Viruses that remove itself at the end of theri missions
by Cold_AXE - 3/19/12 8:45 AM
In Reply to: Rootkit by MarkFlax
It reminded me our informatics course down at the past, and yea it might happen to be programmed like that, so at the end it destroy itself... but it isn't an really virus but an malware. Anyway, you can test by your self and all you need is just "Notepad.exe" and just some information.
Type on page of Notepad:
@echo off
echo this is a virus /* or whatever you like */
del filename.txt /* a file name that you know that is there down on the location for delete */
del virus.bat /* at this moment the batch file virus destroy itself without let you out understand what happened */
Now on menu File > SaveAs name the file as virus.bat and put on same folder of the file for delete and click.
This way we used to destroy systems, but now it works the same for USB Drive - but it is sometime called autorun.inf or modified the file that some usb have for some reasons (let say for logo on load) have, but that is just the load and not the virus. Because 16bit applications mostly don't work normally on newer OS, the same idea is worked but with other applications rather than Notepad.exe and the "autorun.inf" just call the real virus.
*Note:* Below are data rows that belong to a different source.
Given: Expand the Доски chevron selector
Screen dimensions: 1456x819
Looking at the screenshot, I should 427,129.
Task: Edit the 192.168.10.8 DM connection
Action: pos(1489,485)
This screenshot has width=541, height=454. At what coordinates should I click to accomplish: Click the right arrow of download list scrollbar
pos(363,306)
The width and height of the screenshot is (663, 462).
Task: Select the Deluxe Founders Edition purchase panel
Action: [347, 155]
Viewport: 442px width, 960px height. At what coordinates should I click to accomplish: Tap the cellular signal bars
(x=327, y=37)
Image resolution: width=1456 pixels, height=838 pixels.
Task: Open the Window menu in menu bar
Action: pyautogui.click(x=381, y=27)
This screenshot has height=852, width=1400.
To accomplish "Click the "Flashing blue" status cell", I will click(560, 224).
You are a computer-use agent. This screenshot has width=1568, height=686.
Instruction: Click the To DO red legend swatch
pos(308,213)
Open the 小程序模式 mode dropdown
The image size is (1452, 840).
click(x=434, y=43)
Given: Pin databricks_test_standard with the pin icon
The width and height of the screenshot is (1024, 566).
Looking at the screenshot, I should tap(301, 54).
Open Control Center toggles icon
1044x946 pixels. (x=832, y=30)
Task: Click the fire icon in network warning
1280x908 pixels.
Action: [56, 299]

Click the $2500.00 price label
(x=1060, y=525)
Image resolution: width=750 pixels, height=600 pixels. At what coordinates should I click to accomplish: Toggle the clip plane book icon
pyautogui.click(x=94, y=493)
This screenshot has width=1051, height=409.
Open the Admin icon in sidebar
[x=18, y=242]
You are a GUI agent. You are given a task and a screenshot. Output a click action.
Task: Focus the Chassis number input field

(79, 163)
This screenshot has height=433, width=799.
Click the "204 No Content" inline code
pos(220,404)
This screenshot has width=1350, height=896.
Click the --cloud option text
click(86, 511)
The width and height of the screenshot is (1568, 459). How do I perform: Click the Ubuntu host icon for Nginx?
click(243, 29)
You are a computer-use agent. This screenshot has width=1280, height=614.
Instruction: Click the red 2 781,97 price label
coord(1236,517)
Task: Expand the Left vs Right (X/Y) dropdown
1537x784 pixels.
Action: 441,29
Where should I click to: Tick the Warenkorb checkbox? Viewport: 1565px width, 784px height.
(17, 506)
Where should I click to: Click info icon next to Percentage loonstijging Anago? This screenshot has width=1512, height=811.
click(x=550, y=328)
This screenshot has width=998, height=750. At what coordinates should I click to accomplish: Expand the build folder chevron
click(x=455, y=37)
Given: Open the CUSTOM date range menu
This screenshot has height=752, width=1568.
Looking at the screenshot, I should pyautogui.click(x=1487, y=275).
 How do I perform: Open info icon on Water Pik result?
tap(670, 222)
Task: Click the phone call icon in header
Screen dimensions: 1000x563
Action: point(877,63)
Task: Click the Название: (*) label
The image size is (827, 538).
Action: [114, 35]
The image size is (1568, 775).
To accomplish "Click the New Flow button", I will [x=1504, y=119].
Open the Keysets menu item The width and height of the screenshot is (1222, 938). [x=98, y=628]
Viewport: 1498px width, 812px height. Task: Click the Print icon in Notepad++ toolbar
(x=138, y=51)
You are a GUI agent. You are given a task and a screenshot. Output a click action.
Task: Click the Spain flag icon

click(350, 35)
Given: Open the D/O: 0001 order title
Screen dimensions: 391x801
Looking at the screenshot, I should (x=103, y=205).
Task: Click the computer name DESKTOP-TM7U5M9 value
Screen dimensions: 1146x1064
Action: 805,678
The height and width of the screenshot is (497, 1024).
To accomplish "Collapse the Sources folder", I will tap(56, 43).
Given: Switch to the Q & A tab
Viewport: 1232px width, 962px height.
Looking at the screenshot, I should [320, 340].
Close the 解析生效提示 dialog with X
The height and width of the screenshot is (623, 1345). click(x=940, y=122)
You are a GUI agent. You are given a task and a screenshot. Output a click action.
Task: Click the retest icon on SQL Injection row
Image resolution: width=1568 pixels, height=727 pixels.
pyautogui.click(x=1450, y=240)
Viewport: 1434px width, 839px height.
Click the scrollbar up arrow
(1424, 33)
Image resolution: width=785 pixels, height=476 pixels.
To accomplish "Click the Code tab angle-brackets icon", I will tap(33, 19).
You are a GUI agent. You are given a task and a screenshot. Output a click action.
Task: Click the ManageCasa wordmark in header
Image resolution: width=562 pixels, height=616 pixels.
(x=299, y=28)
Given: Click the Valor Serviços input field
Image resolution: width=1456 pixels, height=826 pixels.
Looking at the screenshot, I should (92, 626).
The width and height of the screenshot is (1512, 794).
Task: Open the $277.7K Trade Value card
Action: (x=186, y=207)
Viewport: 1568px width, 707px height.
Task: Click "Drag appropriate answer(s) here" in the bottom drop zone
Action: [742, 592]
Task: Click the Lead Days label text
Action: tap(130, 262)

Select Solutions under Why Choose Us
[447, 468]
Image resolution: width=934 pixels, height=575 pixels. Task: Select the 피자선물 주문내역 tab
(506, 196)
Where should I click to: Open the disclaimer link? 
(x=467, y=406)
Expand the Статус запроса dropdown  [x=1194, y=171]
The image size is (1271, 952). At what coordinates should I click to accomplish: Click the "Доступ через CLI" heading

If you create this batch file just for learning and scan with antivirus it seams to be ok and just a few Antivirus check the code inside. but if you change the period from .but to .exe or .com then the virus will work and the Antivirus is not going to check the code anymore because for it, this is a binary file and even for your OS.
Lastly, a virus can not inject itself and destroy itself, because the memory it would be full because of infinite process of self inject and self destroy. these are named and classified as malware and backdoor trojans are just a bridge to let you after inject your virus, file or whatever you want to pass to your enemy.